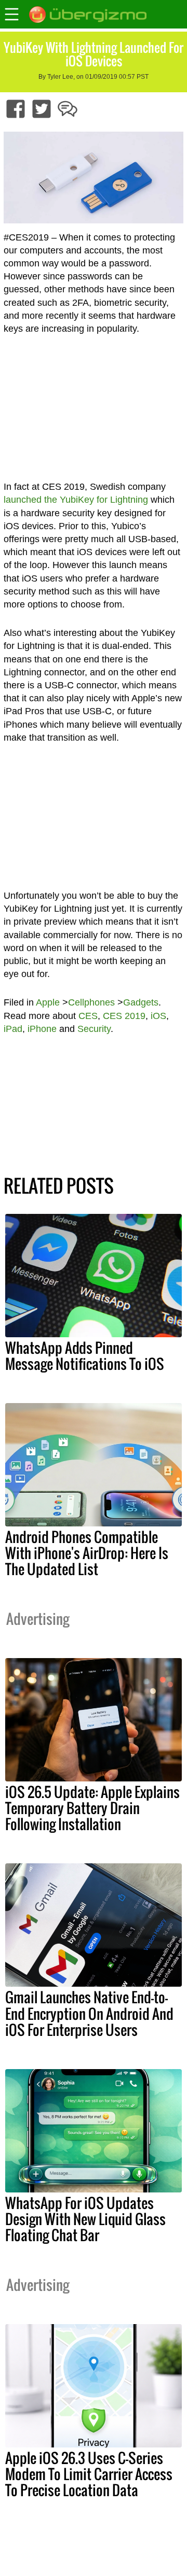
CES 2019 (124, 1016)
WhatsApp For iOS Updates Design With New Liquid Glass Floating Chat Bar (85, 2218)
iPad (13, 1029)
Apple (48, 1002)
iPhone (42, 1029)
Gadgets (140, 1002)
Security (94, 1029)
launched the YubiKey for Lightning (76, 499)
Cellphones (91, 1002)
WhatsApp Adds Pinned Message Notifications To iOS (84, 1355)
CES (88, 1016)
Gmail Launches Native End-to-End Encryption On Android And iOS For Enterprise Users (89, 2013)
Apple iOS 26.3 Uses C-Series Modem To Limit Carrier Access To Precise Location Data (88, 2473)
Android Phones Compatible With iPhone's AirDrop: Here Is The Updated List (86, 1552)
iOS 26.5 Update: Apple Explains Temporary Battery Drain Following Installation (92, 1807)
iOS (158, 1016)
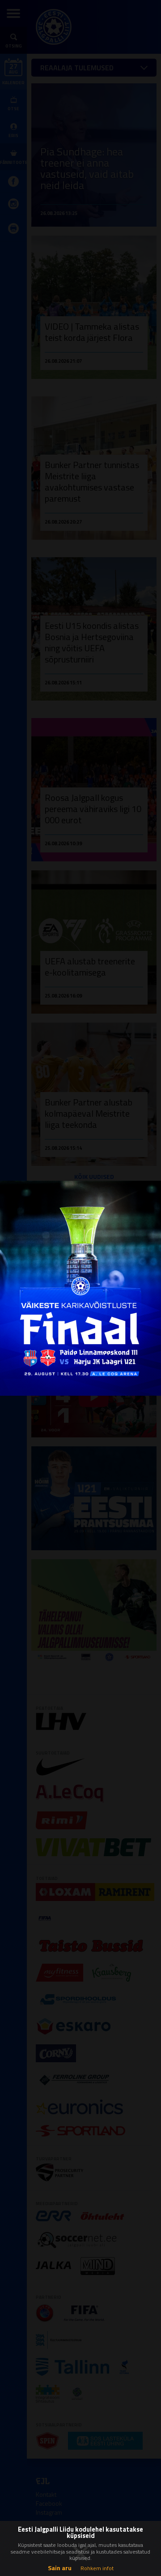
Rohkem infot (97, 2568)
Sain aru (60, 2567)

★ ★ ★ ★

■ **PROBLEM**
The last line of the entries marks the end, and the line with "Android Phones Compatible" marks the start. Output exactly those two lines and every line between them, nothing else, with the pictures left out.

■ **FINAL ANSWER**
Android Phones Compatible With iPhone's AirDrop: Here Is The Updated List (86, 1552)
iOS 26.5 Update: Apple Explains Temporary Battery Drain Following Installation (92, 1807)
iOS (158, 1016)
Rohkem infot (97, 2568)
Sain aru (60, 2567)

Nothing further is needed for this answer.